Mohamad Khweis quit his job as a Metro Access driver in Northern Virginia, sold his car and created a new email account to buy a one-way ticket abroad, prosecutors said, traveling a circuitous route to the border between Turkey and Syria before contacting an Islamic State facilitator to take him across. He was undeterred by reports of land mines and bombs along the route.
“He made it from his couch in Alexandria to an Islamic State safe house in Raqqa in about two weeks,” Assistant U.S. Attorney Dennis Fitzpatrick and Raj Parekh, a trial attorney in the Justice Department’s Counterterrorism Section, wrote in a court filing last week. “This is not a person who frightens or breaks down easily. . . . This defendant knew exactly what he was doing.”
Prosecutors are disputing contentions by defense attorneys that Khweis, 27, who is charged in federal court in Virginia with providing material support to terrorists, was coerced into making incriminating statements when he was detained in Iraq last year. His attorneys claimed this month that he was denied access to the American attorney his parents hired and that authorities took advantage of his intense desire to return home to Alexandria.
At the heart of the dense legal filings on both sides is a fundamental dichotomy. Was Khweis, who allegedly joined and then left the Islamic State early last year, a hapless dreamer or a sophisticated operator?

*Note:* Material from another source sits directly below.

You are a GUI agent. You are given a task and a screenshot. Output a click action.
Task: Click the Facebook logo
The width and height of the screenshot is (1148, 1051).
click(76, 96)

Khweis, who was born to Palestinian immigrants and raised in Virginia, spent months with the Islamic State before running away and being captured by Kurdish forces in Iraq. While with the terror group, he underwent intensive religious training in various Islamic State safe houses. Videos of terrorist attacks were found on his phone. He told investigators, according to the court documents, that “he thought he was destined for military training because he didn’t have any skills to offer ISIS,” using another term for the Islamic State.
Prosecutors said Khweis was repeatedly offered a Kurdish lawyer, including a free public defender, and declined the offer. He was also regularly visited by a U.S. consular officer.

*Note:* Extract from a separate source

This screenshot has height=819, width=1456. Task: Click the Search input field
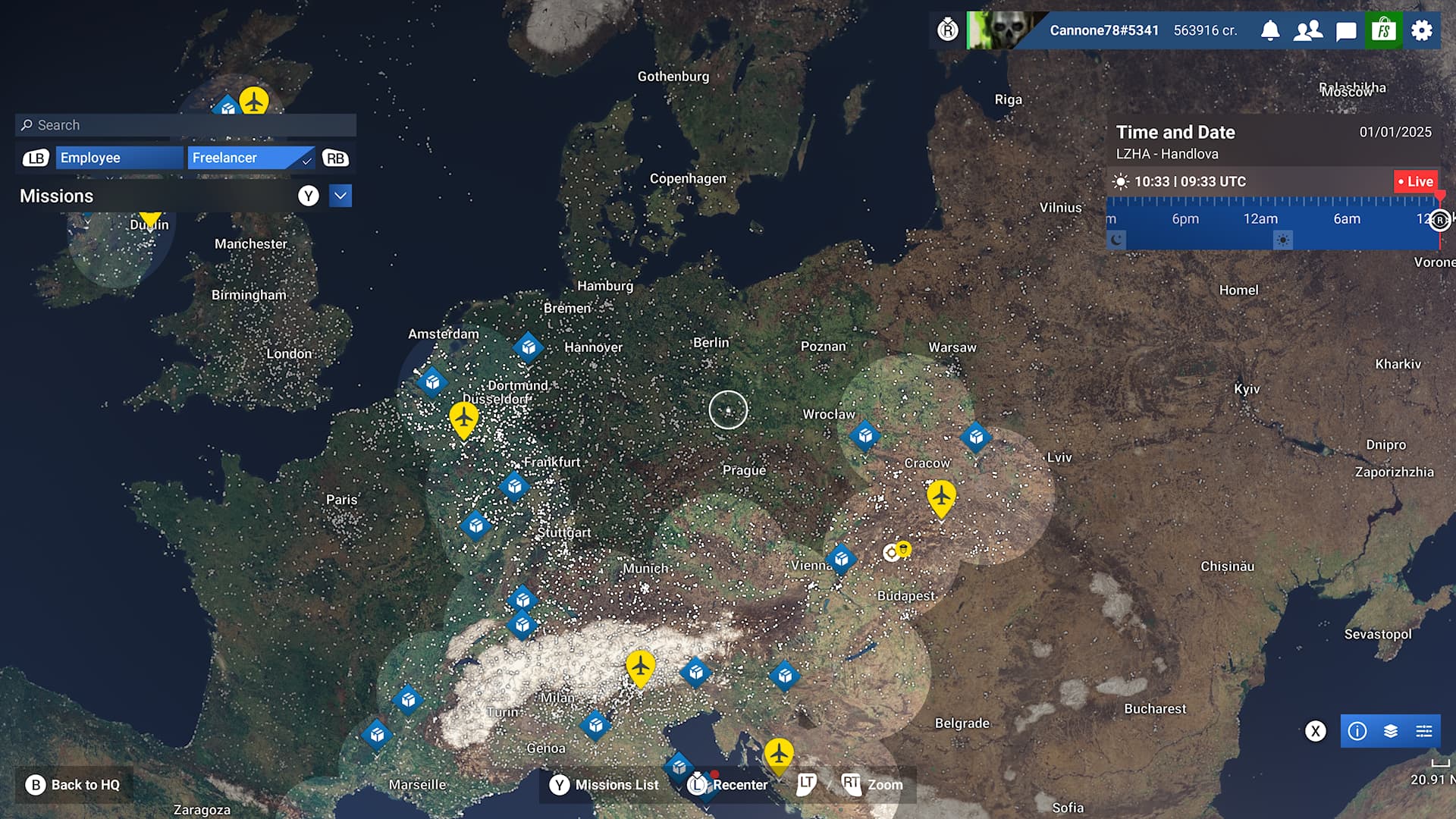click(186, 125)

When interviewed by intelligence agents looking for sensitive national security information, Khweis was treated well, prosecutors said.

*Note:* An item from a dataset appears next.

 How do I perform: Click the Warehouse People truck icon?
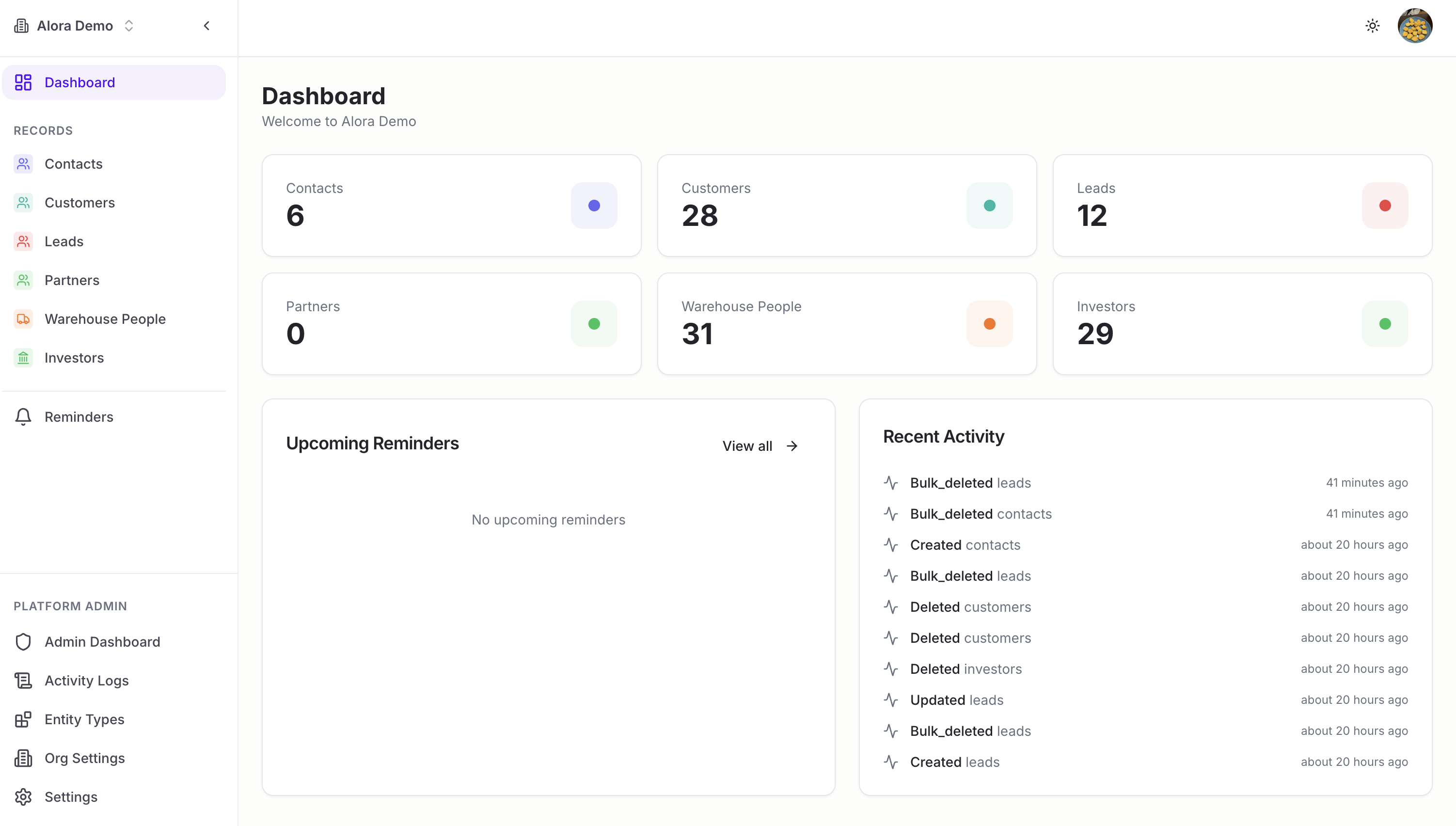coord(23,319)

“He was often observed smiling, laughing, appearing engaged, answering all questions and willingly volunteering information to assist the interviewers,” the prosecutors wrote.
When he later met with an FBI “clean team” whose interviews could be used in court, prosecutors said Khweis remained cooperative and at each interview signed away his right to remain silent or speak only with an attorney present.
"The defendant was also informed that an American-trained attorney is available to him, but (given that he was in Kurdish custody at the time), the agents' ability to provide the defendant with access to him may be limited by the decisions of the local authorities," the prosecutors wrote.
Khweis was given an information sheet by the State Department, which said that Iraqi lawyers do not argue for either side and that the right to remain silent does not apply, according to court filings.
Khweis was interviewed by the FBI multiple times before his attorney, John Zwerling, was added to his list of contacts. But prosecutors said that even after the State Department official met Khweis and got Zwerling approved as a contact, the prisoner waived his rights and gave an additional interview.
Six times, according to court documents, Khweis signed papers waiving his right to remain silent. He also signed a document consenting to a search of his electronic devices.
His detention was not “secret,” prosecutors add — he was seen by Red Cross and State Department officials and received letters from his family addressed to the Irbil center where was held. He also appeared on Kurdish television, in an interview discouraging others from joining the Islamic State.
The defense filing exposed tension between the FBI, State Department and Kurdish authorities over the American’s detention. Kurdish officials said Khweis needed to be moved out of the country or into their court system. State Department officials complained that they couldn’t get access to the prisoner.
Zwerling said prosecutors chose to “smear the defendant” rather than confront the issues raised in those messages, “because the facts that we used came directly from the communications of government officials.”
Prosecutors acknowledge that some emails “reflect pressure placed on the FBI by Kurdish authorities to bring the investigation to a premature conclusion.” But, they contend, the Kurds were not being manipulated by the FBI into keeping Khweis detained. In fact, the Kurds dictated the schedule of interrogations.
“It is sheer folly to suggest that one FBI Special Agent had the authority or the ability to control the actions of senior members of the Kurdistan Regional Government,” the prosecutors wrote.